Лоррен и Шартр, потягивая вино, с удовольствием и явным злорадством наблюдали эту сцену. Разочарованный парикмахер с поклонами удалился.
У вас новый парикмахер? спросил месье. Волосы убраны изящно, я бы сказал, очень изящно. Вот если бы еще добавить пару оборок
Нет, благодарю вас, месье. Я слишком стара, чтобы носить фонтанж. Уж лучше я буду убирать волосы просто. Такую простоту предпочитает ныне и ваш брат-король.
Месье и Лоррен переглянулись; даже Мари-Жозеф знала, что в юности король вел себя куда свободнее и обожал красавиц, следовавших всем капризам моды.
Кто вас причесал? спросил месье у дочери. Просто очаровательно!

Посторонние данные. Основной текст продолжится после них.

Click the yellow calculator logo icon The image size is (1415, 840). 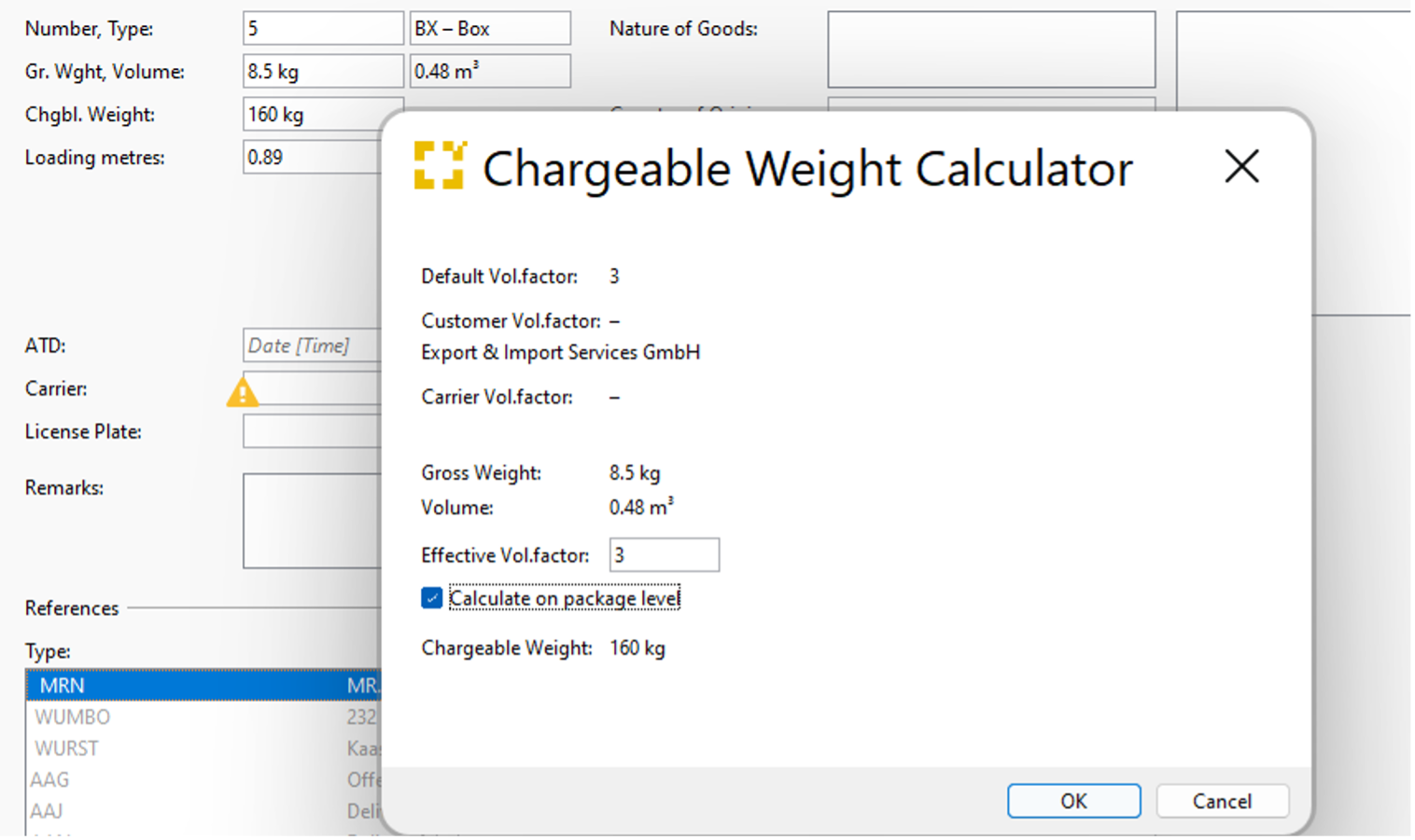(440, 166)
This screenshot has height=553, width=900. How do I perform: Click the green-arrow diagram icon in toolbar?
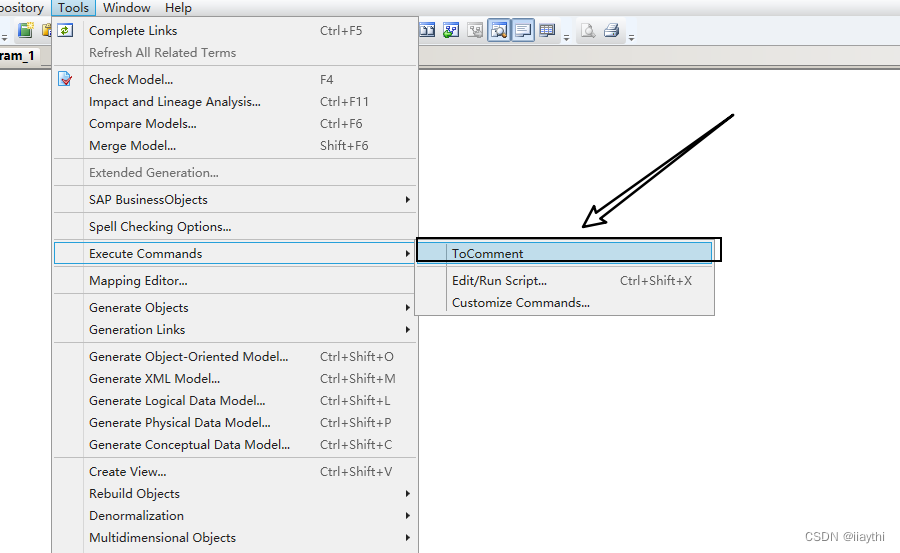point(451,31)
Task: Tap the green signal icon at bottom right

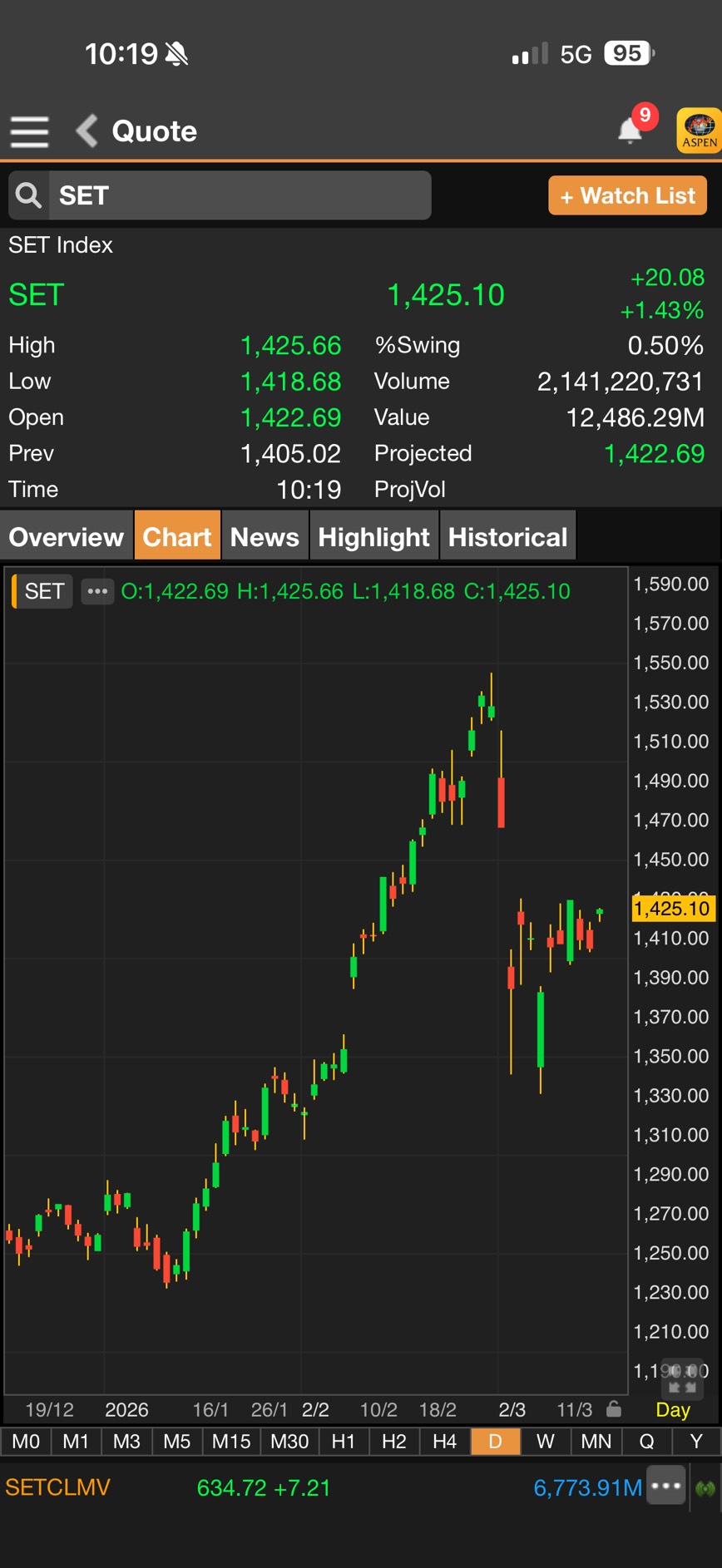Action: pos(705,1487)
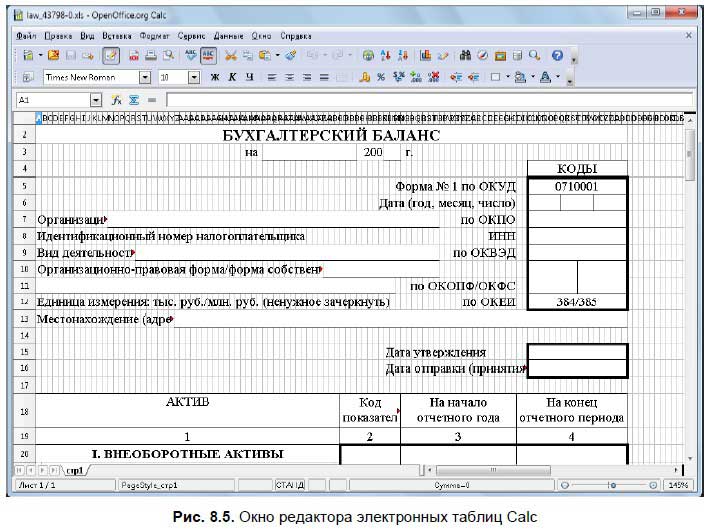This screenshot has height=532, width=710.
Task: Open the Function Wizard (fx) icon
Action: click(x=117, y=100)
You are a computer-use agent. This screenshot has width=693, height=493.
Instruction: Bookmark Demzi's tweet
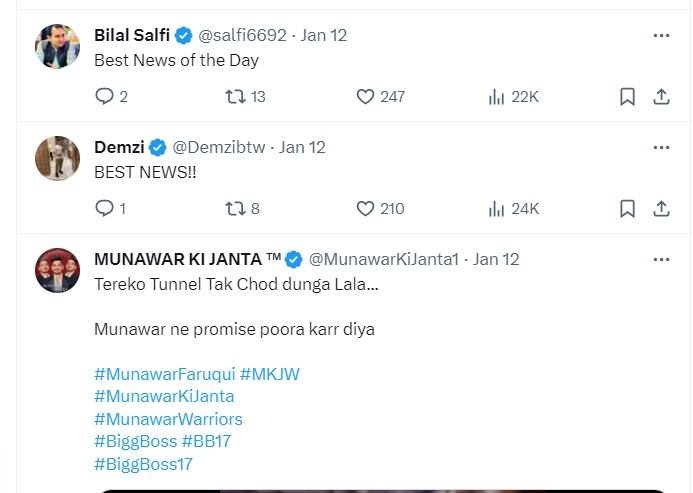click(627, 209)
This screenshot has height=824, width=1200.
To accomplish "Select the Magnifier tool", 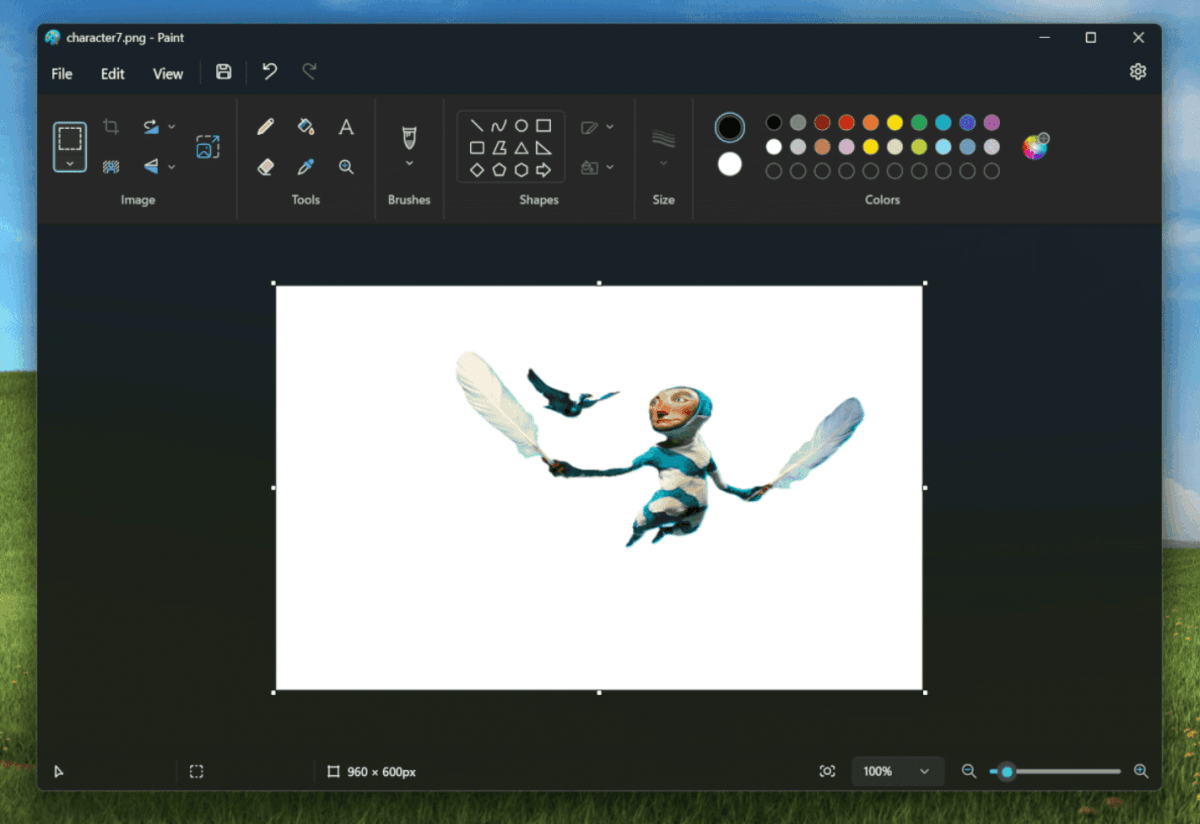I will [x=346, y=167].
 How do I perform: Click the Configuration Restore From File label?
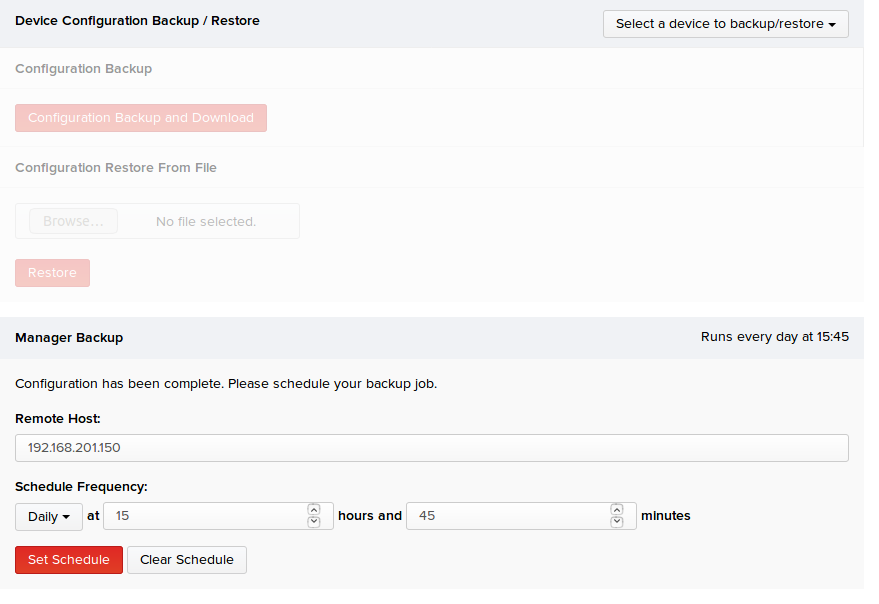116,168
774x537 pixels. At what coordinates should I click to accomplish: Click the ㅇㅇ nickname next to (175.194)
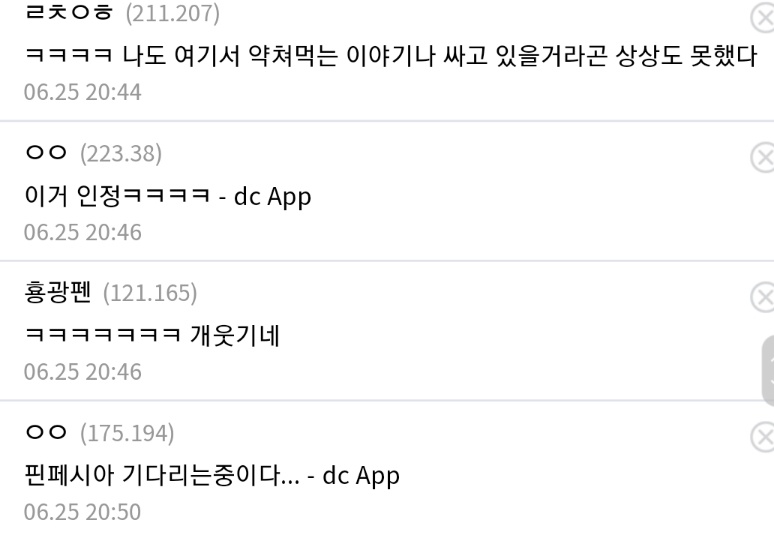click(46, 432)
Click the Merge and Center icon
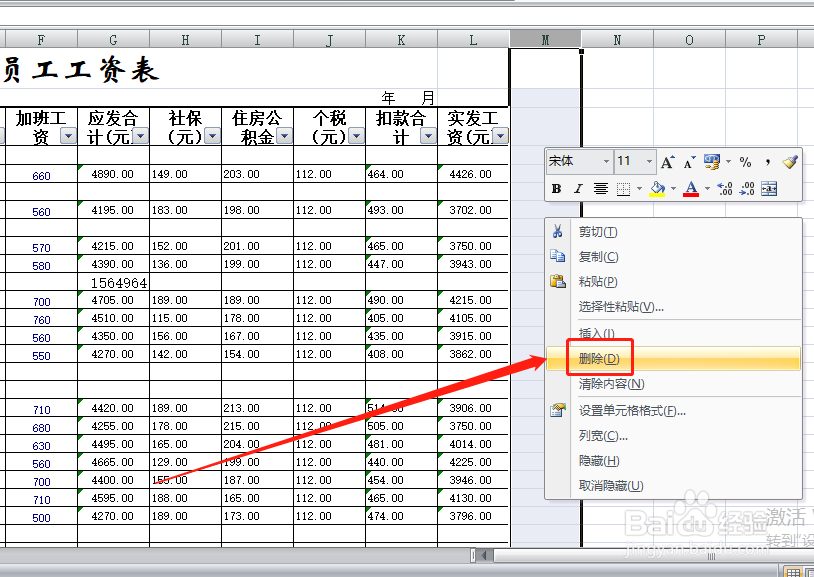This screenshot has height=577, width=814. click(x=769, y=187)
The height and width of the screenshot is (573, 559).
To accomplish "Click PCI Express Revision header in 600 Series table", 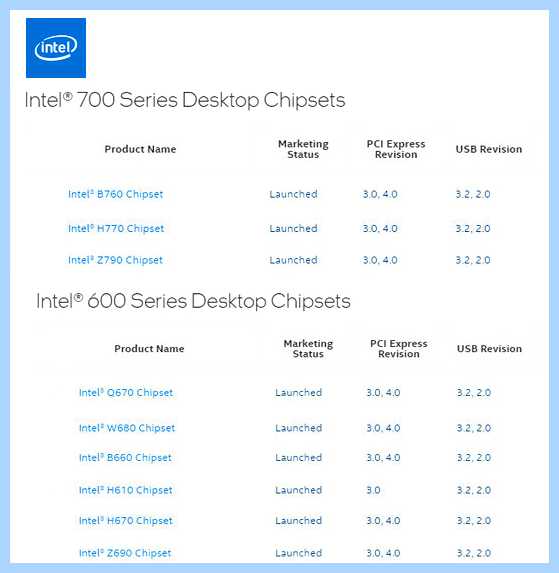I will pyautogui.click(x=399, y=349).
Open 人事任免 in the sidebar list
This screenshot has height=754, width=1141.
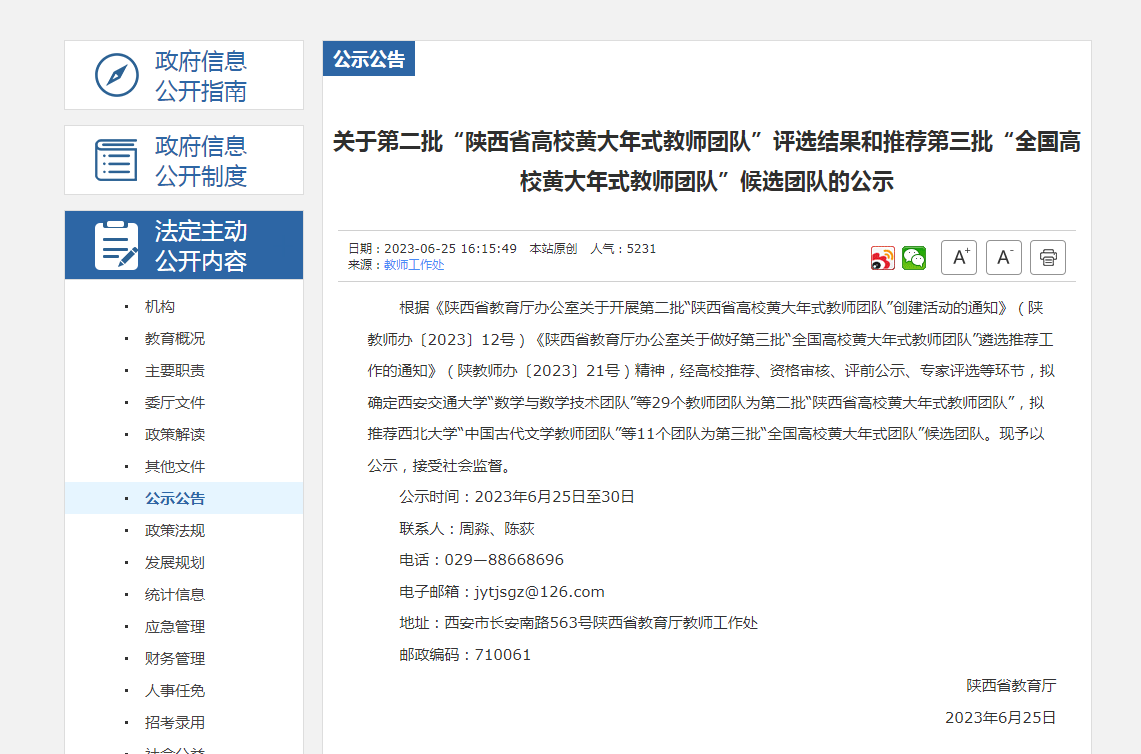click(x=175, y=691)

Мадемуазель де ла Круа, папа, ответила Лотта. Мне так посчастливилось, что она моя фрейлина, а ведь подумать только, она могла навеки похоронить себя в Сен-Сире!
Это всецело заслуга Оделетт! запротестовала Мари-Жозеф.
Оделетт робко присела в реверансе. Месье поискал по карманам и, не найдя ничего, кроме крошек, отколол со своего жилета брошь с бриллиантом и протянул ее Оделетт.
А где же отец де ла Круа? осведомилась мадам. Он обещал ненадолго отвлечься от своих исследований и поведать нам о путешествии.